Girls From Low-Income Families Could Soon Be Given Free Sanitary Products
The Debrief: Why were we so surprised to hear that some families can't afford to buy tampons?
Free sanitary items could be given out to low income girls in the near future, thanks to Education Secretary Justine Greening pushing for the action in parliament yesterday.
The motion would give girls who currently receive or qualify for free school meals free sanitary products too.
We all read last week about charity Freedom4Girls supplying students in Leeds, rather than Kenya, with tampons and pads. The realisation that there are many girls in Britain who are too poor to afford sanitary products came as a shock to the nation, and, thankfully, it's looking like we’re going to do something about it.
One girl interviewed by the BBC said: 'I wrapped a sock around my underwear just to stop the bleeding, because I didn’t want to get shouted at.
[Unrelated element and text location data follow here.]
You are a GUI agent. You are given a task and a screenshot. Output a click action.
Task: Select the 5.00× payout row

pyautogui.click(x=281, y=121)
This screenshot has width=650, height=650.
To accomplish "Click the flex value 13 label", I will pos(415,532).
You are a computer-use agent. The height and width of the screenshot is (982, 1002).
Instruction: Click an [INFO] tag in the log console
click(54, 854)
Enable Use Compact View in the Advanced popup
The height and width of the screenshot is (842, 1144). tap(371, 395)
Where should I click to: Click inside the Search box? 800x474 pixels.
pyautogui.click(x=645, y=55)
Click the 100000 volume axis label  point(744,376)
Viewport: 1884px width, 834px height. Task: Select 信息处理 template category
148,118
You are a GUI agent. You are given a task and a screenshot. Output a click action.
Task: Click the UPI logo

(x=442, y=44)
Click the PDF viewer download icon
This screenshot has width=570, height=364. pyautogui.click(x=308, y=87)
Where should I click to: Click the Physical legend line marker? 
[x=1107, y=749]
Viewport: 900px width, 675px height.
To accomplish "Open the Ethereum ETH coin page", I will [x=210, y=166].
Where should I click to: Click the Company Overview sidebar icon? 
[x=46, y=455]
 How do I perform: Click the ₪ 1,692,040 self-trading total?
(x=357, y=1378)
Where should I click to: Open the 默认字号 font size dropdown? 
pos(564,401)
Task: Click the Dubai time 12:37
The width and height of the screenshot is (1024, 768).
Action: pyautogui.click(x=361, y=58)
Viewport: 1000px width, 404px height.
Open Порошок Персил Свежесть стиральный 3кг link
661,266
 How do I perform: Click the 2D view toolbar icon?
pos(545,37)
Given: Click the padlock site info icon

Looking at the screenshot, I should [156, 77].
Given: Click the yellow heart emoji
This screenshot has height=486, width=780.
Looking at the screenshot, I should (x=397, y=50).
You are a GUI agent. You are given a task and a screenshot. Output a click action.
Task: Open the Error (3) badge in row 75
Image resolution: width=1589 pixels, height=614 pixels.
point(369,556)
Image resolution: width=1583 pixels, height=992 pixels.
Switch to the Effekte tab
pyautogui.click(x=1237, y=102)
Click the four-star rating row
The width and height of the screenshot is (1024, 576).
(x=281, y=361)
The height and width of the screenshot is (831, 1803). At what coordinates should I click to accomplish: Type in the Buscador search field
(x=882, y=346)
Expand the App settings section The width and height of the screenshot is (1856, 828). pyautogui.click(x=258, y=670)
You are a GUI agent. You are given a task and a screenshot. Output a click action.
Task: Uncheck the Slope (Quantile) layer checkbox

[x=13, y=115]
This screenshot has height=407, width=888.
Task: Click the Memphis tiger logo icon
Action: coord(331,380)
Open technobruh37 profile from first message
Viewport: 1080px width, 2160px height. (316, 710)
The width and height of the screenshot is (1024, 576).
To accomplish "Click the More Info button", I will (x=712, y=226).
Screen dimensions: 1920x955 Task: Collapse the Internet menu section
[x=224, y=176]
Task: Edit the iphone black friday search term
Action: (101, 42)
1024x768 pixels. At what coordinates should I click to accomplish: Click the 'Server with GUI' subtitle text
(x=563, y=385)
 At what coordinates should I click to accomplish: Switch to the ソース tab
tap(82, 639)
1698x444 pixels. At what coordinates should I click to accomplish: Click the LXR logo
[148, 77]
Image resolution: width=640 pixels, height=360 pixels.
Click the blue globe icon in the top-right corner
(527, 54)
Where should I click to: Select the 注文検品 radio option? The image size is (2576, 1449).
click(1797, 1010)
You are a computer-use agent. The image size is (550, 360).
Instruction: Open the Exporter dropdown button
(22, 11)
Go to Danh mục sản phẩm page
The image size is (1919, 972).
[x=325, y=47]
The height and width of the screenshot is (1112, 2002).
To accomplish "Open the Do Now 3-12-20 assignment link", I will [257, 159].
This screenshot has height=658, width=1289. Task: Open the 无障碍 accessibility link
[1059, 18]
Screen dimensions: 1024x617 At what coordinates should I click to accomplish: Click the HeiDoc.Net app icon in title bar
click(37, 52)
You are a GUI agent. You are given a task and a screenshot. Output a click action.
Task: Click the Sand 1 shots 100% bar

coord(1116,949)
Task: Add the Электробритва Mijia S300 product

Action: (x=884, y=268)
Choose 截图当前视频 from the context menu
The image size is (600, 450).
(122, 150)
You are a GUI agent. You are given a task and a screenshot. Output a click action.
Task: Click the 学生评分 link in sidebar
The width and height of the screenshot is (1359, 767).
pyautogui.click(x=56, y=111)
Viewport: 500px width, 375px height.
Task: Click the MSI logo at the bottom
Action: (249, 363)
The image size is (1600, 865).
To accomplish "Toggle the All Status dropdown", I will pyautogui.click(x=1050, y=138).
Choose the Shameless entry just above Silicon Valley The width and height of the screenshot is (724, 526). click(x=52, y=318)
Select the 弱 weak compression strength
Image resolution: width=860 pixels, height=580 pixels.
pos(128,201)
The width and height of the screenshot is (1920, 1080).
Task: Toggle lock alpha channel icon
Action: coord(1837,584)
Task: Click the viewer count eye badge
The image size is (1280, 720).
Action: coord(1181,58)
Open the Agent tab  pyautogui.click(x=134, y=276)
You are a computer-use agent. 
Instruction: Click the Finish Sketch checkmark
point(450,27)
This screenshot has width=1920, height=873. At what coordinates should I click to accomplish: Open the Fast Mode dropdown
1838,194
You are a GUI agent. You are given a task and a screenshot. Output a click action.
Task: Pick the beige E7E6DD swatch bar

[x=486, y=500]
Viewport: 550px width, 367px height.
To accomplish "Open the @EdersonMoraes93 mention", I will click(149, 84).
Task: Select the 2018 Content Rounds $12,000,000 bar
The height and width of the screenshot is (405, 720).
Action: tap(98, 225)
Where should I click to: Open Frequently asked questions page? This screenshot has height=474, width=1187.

I once sellotaped tissue to my underwear. I didn’t know what else to do.'
It may come as a surprise to us - but it shouldn’t. There are hundreds of families in the UK who live below the poverty line. If they can’t afford enough food, how are they supposed to pay for tampons?
The student continued, 'I didn’t get any money because my mum was a single parent and she had five mouths to feed, so there wasn’t much leftover money in the pot to be giving to us.'
The charity said it had begun to operate in Yorkshire, after one school contacted them after noticing girls’ attendance levels were dropping. They heard that schoolgirls were missing lessons because they were too embarrassed by the prospect of bleeding on their uniforms. A petition has since been started, which calls for all schools to provide free tampons. As of today, it has received 15,000 signatures.
Greg Mulholland, MP for Leeds North West, said in the House of Commons yesterday: 'It’s deeply shocking in the 21st century that girls are not going to school because they can’t afford sanitary products.'
However, Freedom4Girls said they weren’t surprised by the findings. Tina Leslie, a public health worker for the charity, said: 'We had an idea that there was something happening in schools. We need to give these girls dignity back.'
The motion has also been bought to attention in Scotland, and Monica Lennon, a Scottish Labour MSP, is launching a member’s bill in Holyrood to help girls and women in a similar position. She hopes to also introduce an anonymous service that would be able to provide tampons to anyone in need. She said to The Herald: 'Whereas other items such as toilet paper, hand wash and even paper towels can be found in most public bathrooms for free, no such provision exists when it comes to sanitary products - and that should change… No one should face a financial burden to look after their health.'
Greening, in parliament, said she was going to look 'carefully' at the matter.